The window fell wide open with a thud, and he clumped on his merry way, obviously feeling that he had done us all a favour.

The second the window opened fully, a howling gale whipped through the carriage, making my hair fly about wildly, and flicking the pages of the old lady's book over as she tried to read. She looked up at me sadly, and I smiled back in my "Ah well, mustn't grumble" way.

I put my hair up in a clip and tried to ignore the strong draught now wrapping itself around my neck. I looked along the carriage. People were putting coats on, huddling down in their seats, closing their books as they gave up trying to read. It was also incredibly noisy; now and again the stench of diesel fumes rolled in. Very nice.

When the guard came back, 20 minutes or so later, the sun had gone in and everyone I could see was wrapped in coats, red-eyed, shivering, clearly miserable.

Me: Excuse me....can you please close the window there again? It's very cold and draughty now. We're getting blown to bits here.

Cheerful Guard: It is a bit breezy, but if I close the window there's no ventilation. How far are you going?

Me: Past Salisbury. (we were approaching Basingstoke at this point, still well over an hour to go.)

Cheerful Guard: (patting my arm chummily) Well, you can go and sit in the front carriage. That has air conditioning.

Ah of course. Good plan. I will leave my seat and walk through the train to the front carriage, where I imagine there are also no empty seats, and people are sitting in the luggage racks. Just like in this carriage, in fact.
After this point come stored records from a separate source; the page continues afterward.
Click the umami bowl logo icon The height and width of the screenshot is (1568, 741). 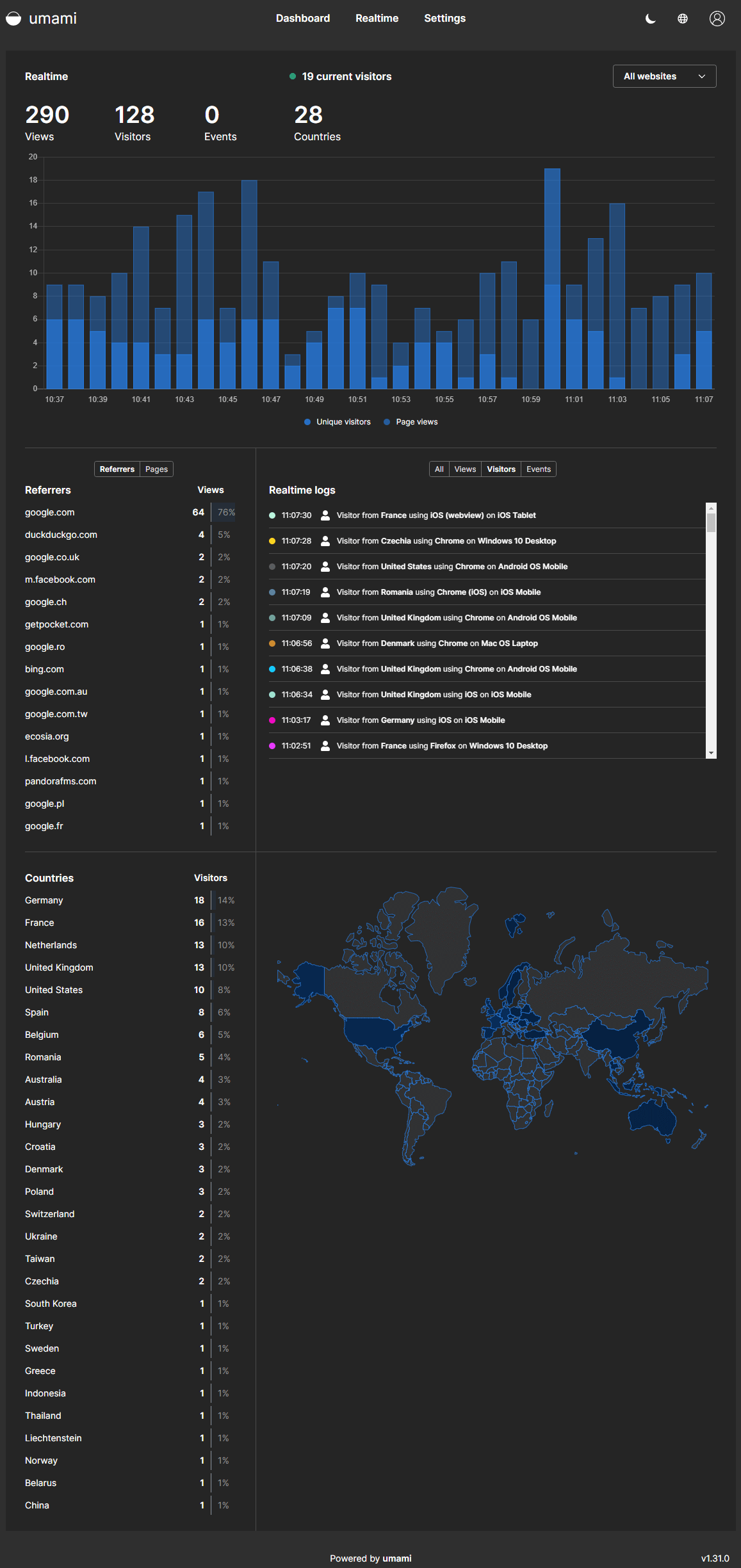tap(13, 19)
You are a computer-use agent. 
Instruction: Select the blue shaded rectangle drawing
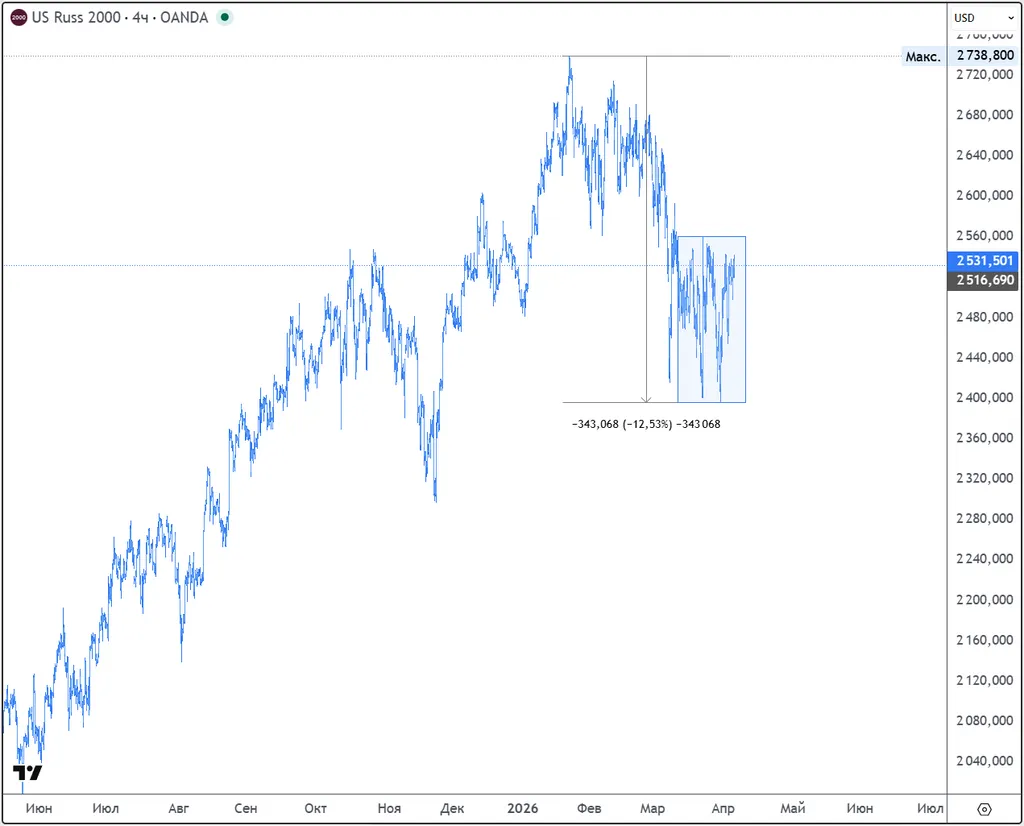point(711,320)
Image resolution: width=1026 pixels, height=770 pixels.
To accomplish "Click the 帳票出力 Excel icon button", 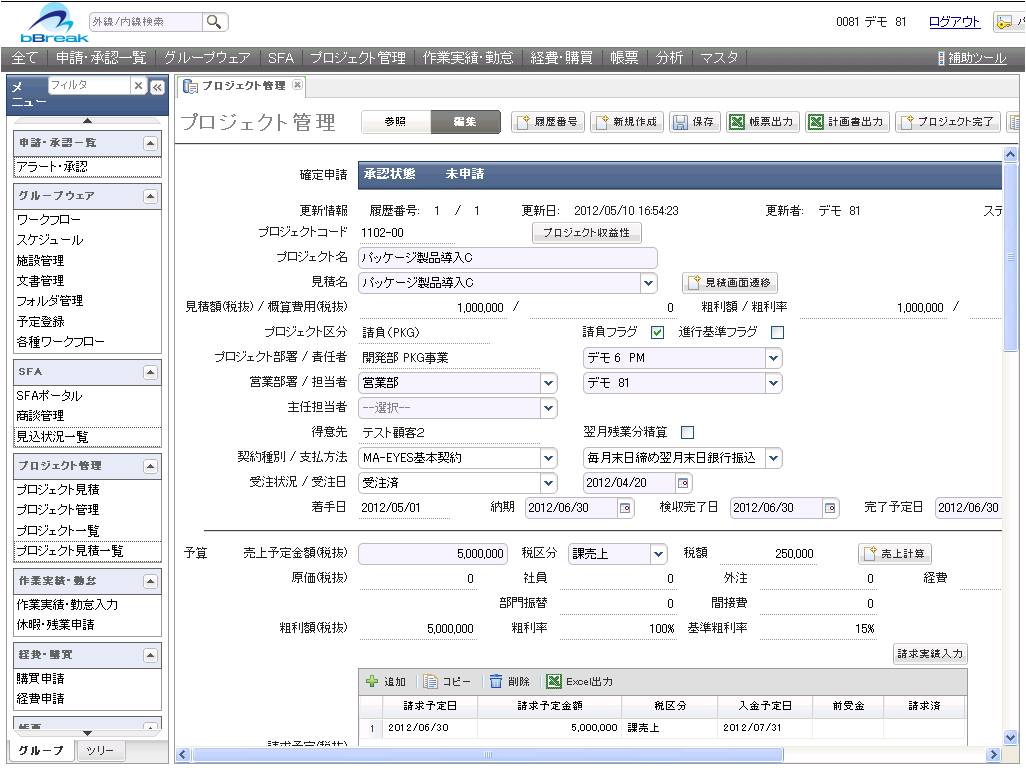I will click(x=737, y=122).
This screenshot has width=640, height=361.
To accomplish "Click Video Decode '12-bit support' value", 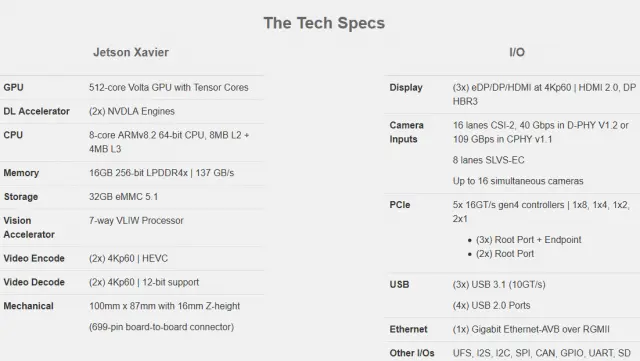I will point(171,282).
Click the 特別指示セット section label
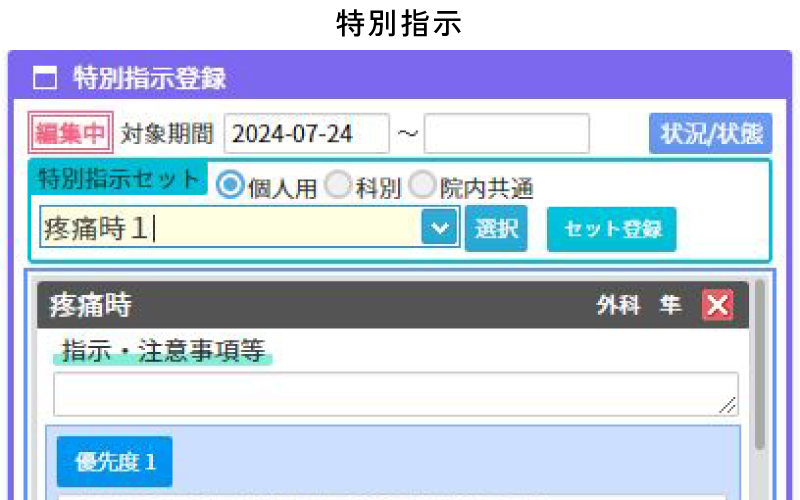Image resolution: width=800 pixels, height=500 pixels. pyautogui.click(x=118, y=178)
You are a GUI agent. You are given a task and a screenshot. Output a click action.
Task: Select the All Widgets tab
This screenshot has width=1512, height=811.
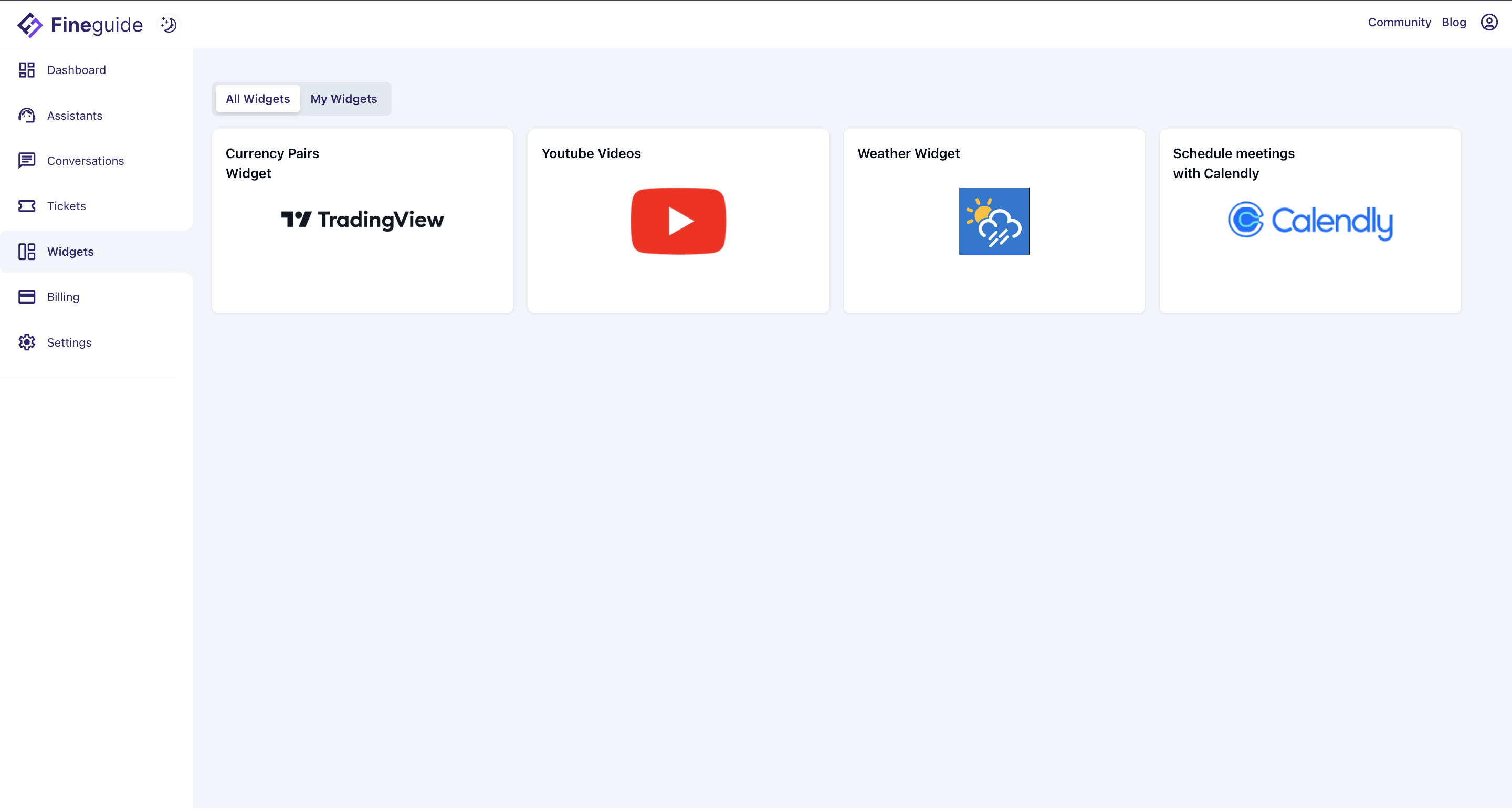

And all the other carriages that other people have been trying before they gave up and came and squatted in the wind tunnel of despair here.

The old lady looked up at the guard, her hair whipped into a birds nest, her eyes red from the dust and wind, her book abandoned.

Old lady: (tremulously) It is very cold in here.

Cheerful Guard: (now stroking my arm in a rather offputting manner) Well, I am sorry, but there's nothing I can do.

Exit guard, still smiling with the sense of a job well done.

What? WHAT? Of course there is something you can do, you stompy, grinning, shiny-faced galoot. You can go and shut the bloody window again.

The people sitting at the table where the window had been opened had tried to close it a couple of times, but it kept falling open. Clearly it could only be closed by someone with a key to lock it back in place.

Other, other news: Mr WithaY and I went to Salisbury yesterday to go and see the new Star Trek film.

Loved it. I now have a deeply inappropriate crush on Mr Spock, and want to join Starfleet. It's just like being 12 again.

*I could write scripts for Casualty now.


Caro said...

Do you watch Heroes? I haven't seen the Star Trek but the guy who plays Spock is a delicious bad guy in Heroes.

Get well wishes for your Mr's hand.

Rolling my eyes at your train idiot. Maybe you could have stuffed the draft with his body. Mwahahahahahaha.

livesbythewoods said...

Hello Caro! Nice to see you again. Yes, I liked him in Heroes, although I got bored after the first series and stoppped watching.

Check him out in uniform though. Oh my.